Mighty Casey Has Struck Out

Tuesday, February 27, 2007

the instances swimming around in my head are the instances in which

1.

A man I once cared for far more than I knew was wise to, complained about his relationship with his ex: they were total opposites, she was a horrible communicator, he always felt like she had one foot out the door. Sick of hearing about it, I finally asked him why he even went out with her in the first place. His response was sure and quick. She's beautiful.

The ease with which he said it and the fact that he had never said as much to me, made me acutely sad. Not only for me, but for him as well.

2.

My office is next to an adult English Language Learners' class in Chinatown.

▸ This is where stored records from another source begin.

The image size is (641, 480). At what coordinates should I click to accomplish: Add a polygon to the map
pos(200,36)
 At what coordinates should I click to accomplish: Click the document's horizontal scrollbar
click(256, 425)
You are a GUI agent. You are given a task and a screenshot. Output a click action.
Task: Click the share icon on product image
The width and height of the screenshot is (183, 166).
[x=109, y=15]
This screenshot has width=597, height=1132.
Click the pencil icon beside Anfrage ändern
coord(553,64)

Every day I hear them shouting in unison, with the enthusiasm of a grade-school calisthenics class things like
HELLO!
GOODBYE!
WHAT IS YOUR NAME!
Each phrase is shouted with the same absence of intonation that comes, well, with a group of people shouting random phrases while staring straight ahead at the dry erase board where a woman with a pointer taps each word printed on it.

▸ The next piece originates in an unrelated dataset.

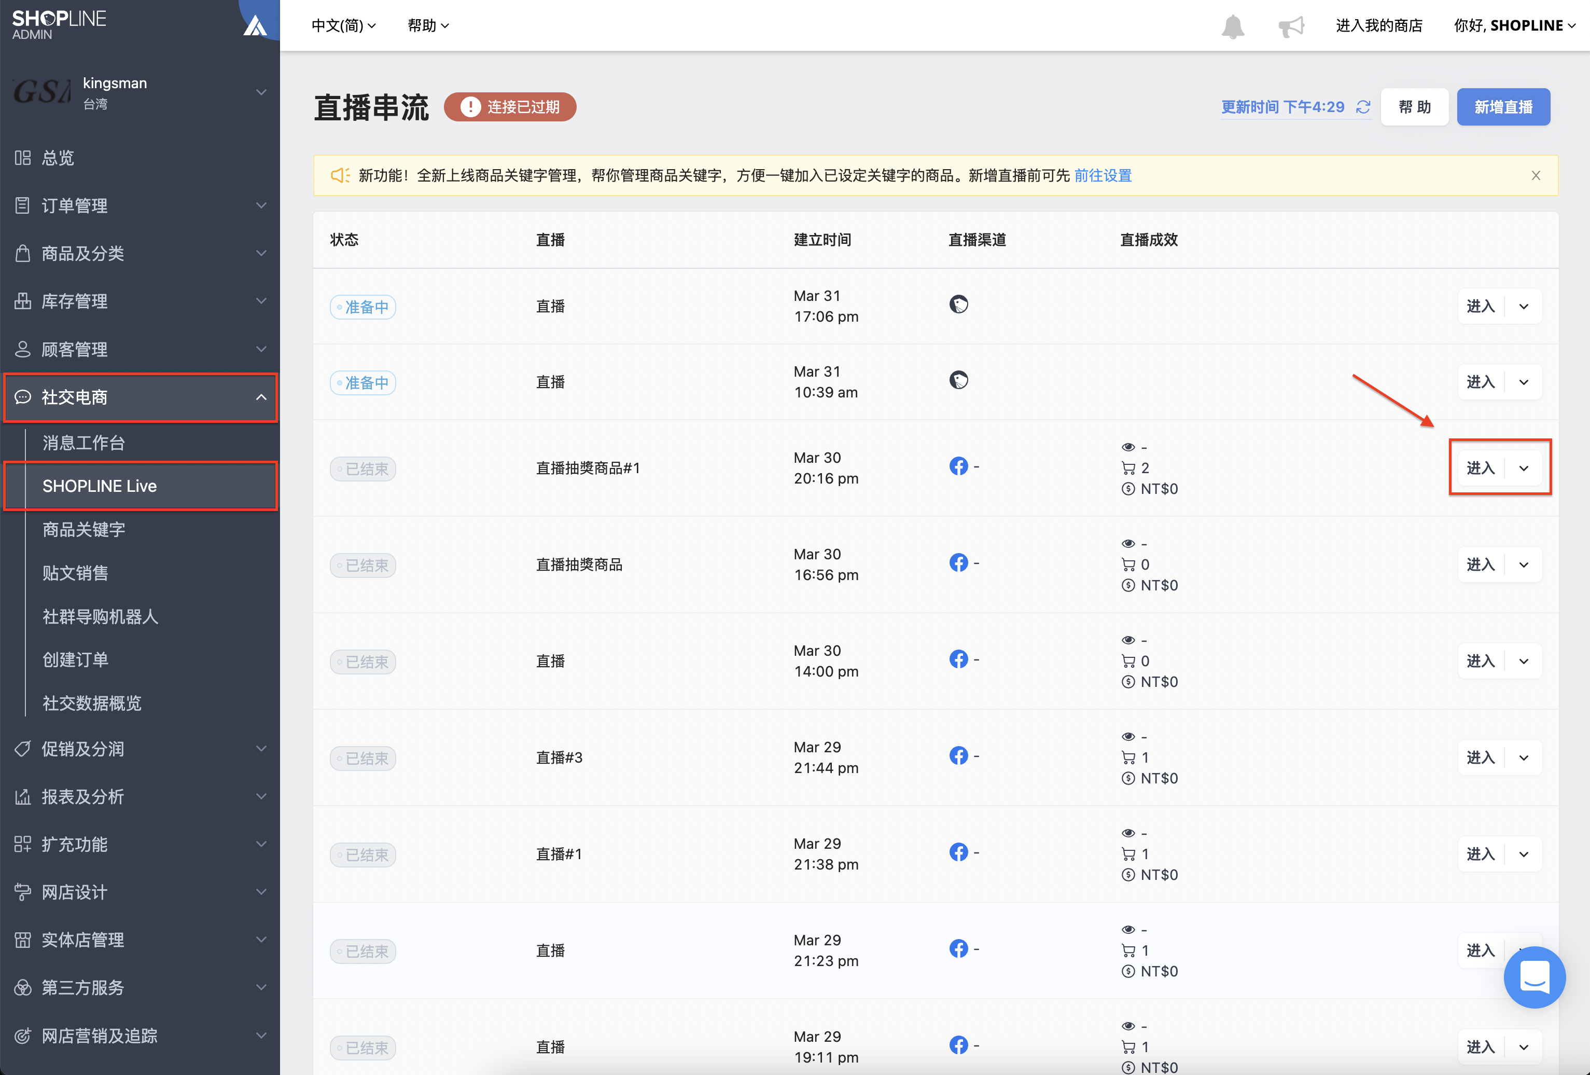Open the blue chat support bubble
Image resolution: width=1590 pixels, height=1075 pixels.
tap(1534, 977)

As the semester progresses, so do the complexities of the phrases. And I don't know if this is the entirety of the class, or if things like conversation and comprehension are just done at a more hushed level.

But today what I heard was
WHERE ARE YOU GOING FOR DIM SUM!
and
I LOVE YOU!
and really, what more do you need to know how to say?

3.

In searching for a third instance, I must now admit to both you and myself that there is no three. At the end of the day, this is all I can really offer. But, this I know: things usually come out better in threes. So use your imagination.